[关闭]
@xmruibi 2015-11-06T06:26:36.000000Z 字数 18680 阅读 786

Projects Script

Interview_Preparation


0 My Introduction:

I just had graduated in this May from University of Pittsburgh with Masters degree of Information Science. I also got the Bachelor degree of Computer Science in two years ago. So in last five year, I’ve accumulate much of computer science knowledge as well as a strong interest in coding, especially on Java programming. I think I’m a person desired to know more wider knowledge and learn more some cutting-edge techniques. i also like to share what I have learn from my project. If you’re interested, you can visit my personal blog.

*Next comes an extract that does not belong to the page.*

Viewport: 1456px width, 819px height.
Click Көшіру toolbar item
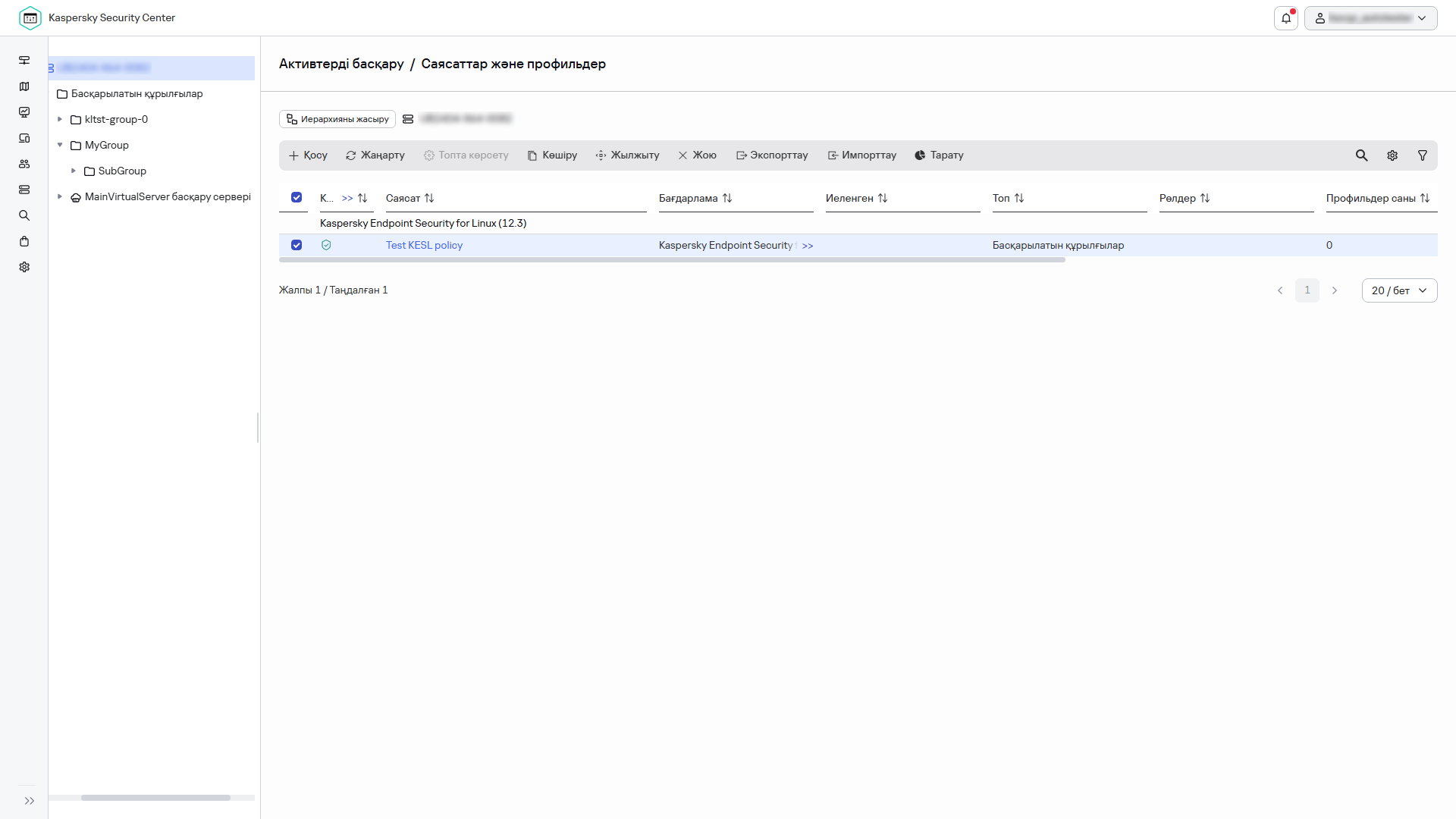tap(552, 155)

In my earlier experience (undergraduate and first year of graduate), they were focus on web application development by using Javascript for frontend and Java for backend with some frameworks, like Spring, Hibernate, and SQL database like MySQL. I also have some experience on pretty advanced techniques like cloud computing and machine learning. So I joined our school’s research team on a innovative search engine development and took the course on cloud computing. I’ve practiced pretty much cloud techniques like Hadoop, AWS and distributed database. I really like to do some practical projects just for self interest and pursuing those new techniques. Most of my projects are uploaded to the Github. If you’re interested in, you can check the link in the last line on my resume.

0 Why machine learning?

In the very beginning I just heard about this word from media and known it as a tool to predict something with big data. And then, When I chose to take the Data Mining course during the second graduate semester, I started my interest on machine learning. Then, in last summer, a guy who wanna to apply PhD on big data field invited me to join his TREC conference project. That was my first project combine both machine learning and information retrieval. After that, I joined a research project about the collaborative search engine last semester in our school. Where I made significant progress on learning information retrieval knowledge. And recently, I did the stock predicting project. I found, nowadays, our information technology always combined with the machine learning models from the basic to the complicated.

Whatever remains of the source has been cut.